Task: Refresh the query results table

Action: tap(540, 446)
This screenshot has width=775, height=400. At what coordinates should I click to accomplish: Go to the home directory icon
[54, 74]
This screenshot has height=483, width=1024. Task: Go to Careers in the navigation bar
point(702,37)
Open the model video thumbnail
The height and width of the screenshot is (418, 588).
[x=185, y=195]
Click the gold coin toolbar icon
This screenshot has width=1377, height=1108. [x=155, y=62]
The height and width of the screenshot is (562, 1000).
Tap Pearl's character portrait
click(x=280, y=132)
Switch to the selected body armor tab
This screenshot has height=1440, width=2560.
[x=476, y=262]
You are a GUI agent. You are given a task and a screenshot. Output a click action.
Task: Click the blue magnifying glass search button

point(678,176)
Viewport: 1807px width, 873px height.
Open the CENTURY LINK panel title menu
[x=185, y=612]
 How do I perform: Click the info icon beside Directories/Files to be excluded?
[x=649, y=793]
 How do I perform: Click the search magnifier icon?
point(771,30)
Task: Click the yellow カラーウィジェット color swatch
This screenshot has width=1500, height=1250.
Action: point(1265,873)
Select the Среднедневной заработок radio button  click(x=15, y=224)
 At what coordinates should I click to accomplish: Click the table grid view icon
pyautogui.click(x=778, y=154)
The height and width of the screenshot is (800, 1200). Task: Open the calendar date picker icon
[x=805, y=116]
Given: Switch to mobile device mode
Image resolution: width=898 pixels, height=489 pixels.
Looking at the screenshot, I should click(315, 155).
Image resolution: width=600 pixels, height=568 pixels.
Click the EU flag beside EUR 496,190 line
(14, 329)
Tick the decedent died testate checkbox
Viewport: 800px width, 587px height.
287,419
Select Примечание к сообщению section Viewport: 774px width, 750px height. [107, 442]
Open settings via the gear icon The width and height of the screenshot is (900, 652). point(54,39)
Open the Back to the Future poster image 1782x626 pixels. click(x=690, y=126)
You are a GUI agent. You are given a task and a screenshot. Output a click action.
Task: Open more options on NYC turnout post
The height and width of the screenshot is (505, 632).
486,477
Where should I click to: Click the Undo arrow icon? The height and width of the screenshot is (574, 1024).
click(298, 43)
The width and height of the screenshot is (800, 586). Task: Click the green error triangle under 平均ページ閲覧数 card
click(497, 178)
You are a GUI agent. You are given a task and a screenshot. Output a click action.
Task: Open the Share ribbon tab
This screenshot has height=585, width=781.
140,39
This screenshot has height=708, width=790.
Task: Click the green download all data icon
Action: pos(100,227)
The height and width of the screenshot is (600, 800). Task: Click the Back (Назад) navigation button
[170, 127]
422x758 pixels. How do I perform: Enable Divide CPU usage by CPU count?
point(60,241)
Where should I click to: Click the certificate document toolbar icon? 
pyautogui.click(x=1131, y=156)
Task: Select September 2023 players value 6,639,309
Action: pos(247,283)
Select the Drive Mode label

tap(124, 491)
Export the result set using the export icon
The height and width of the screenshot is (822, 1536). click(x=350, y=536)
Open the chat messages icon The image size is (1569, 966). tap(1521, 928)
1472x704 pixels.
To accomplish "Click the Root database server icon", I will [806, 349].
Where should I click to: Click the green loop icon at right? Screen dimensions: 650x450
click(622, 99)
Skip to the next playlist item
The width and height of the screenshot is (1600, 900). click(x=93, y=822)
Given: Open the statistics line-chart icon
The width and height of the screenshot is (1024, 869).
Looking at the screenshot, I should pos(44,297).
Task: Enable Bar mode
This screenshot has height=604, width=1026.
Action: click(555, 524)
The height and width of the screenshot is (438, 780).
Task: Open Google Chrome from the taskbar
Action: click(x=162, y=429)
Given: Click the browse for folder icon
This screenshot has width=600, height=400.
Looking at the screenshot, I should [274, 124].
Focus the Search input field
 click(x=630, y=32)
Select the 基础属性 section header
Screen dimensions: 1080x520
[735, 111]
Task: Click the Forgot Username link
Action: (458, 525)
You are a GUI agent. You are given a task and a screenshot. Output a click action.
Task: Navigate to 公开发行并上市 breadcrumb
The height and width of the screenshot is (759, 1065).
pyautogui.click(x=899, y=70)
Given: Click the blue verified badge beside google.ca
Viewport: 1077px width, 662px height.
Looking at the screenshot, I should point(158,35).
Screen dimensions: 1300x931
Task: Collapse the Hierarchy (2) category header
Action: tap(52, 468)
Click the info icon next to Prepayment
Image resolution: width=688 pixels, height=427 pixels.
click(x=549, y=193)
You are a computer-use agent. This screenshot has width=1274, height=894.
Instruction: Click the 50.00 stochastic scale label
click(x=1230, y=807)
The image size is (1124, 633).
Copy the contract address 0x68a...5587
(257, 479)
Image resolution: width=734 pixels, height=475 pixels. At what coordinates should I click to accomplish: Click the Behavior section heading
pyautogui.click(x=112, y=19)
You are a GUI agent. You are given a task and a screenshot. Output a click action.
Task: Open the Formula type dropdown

____

◆ **Exercise description**: Your task is to set down only the lines that run from the opening of the listing to the line with "Image resolution: width=600", both ends included, each unchanged.

◆ **Solved problem**:
Task: Refresh the query results table

Action: tap(540, 446)
This screenshot has width=775, height=400. At what coordinates should I click to accomplish: Go to the home directory icon
[54, 74]
This screenshot has height=483, width=1024. Task: Go to Careers in the navigation bar
point(702,37)
Open the model video thumbnail
The height and width of the screenshot is (418, 588).
[x=185, y=195]
Click the gold coin toolbar icon
This screenshot has width=1377, height=1108. [x=155, y=62]
The height and width of the screenshot is (562, 1000).
Tap Pearl's character portrait
click(x=280, y=132)
Switch to the selected body armor tab
This screenshot has height=1440, width=2560.
[x=476, y=262]
You are a GUI agent. You are given a task and a screenshot. Output a click action.
Task: Click the blue magnifying glass search button

point(678,176)
Viewport: 1807px width, 873px height.
Open the CENTURY LINK panel title menu
[x=185, y=612]
 How do I perform: Click the info icon beside Directories/Files to be excluded?
[x=649, y=793]
 How do I perform: Click the search magnifier icon?
point(771,30)
Task: Click the yellow カラーウィジェット color swatch
This screenshot has width=1500, height=1250.
Action: point(1265,873)
Select the Среднедневной заработок radio button  click(x=15, y=224)
 At what coordinates should I click to accomplish: Click the table grid view icon
pyautogui.click(x=778, y=154)
The height and width of the screenshot is (800, 1200). Task: Open the calendar date picker icon
[x=805, y=116]
Given: Switch to mobile device mode
Image resolution: width=898 pixels, height=489 pixels.
Looking at the screenshot, I should click(315, 155).
Image resolution: width=600 pixels, height=568 pixels.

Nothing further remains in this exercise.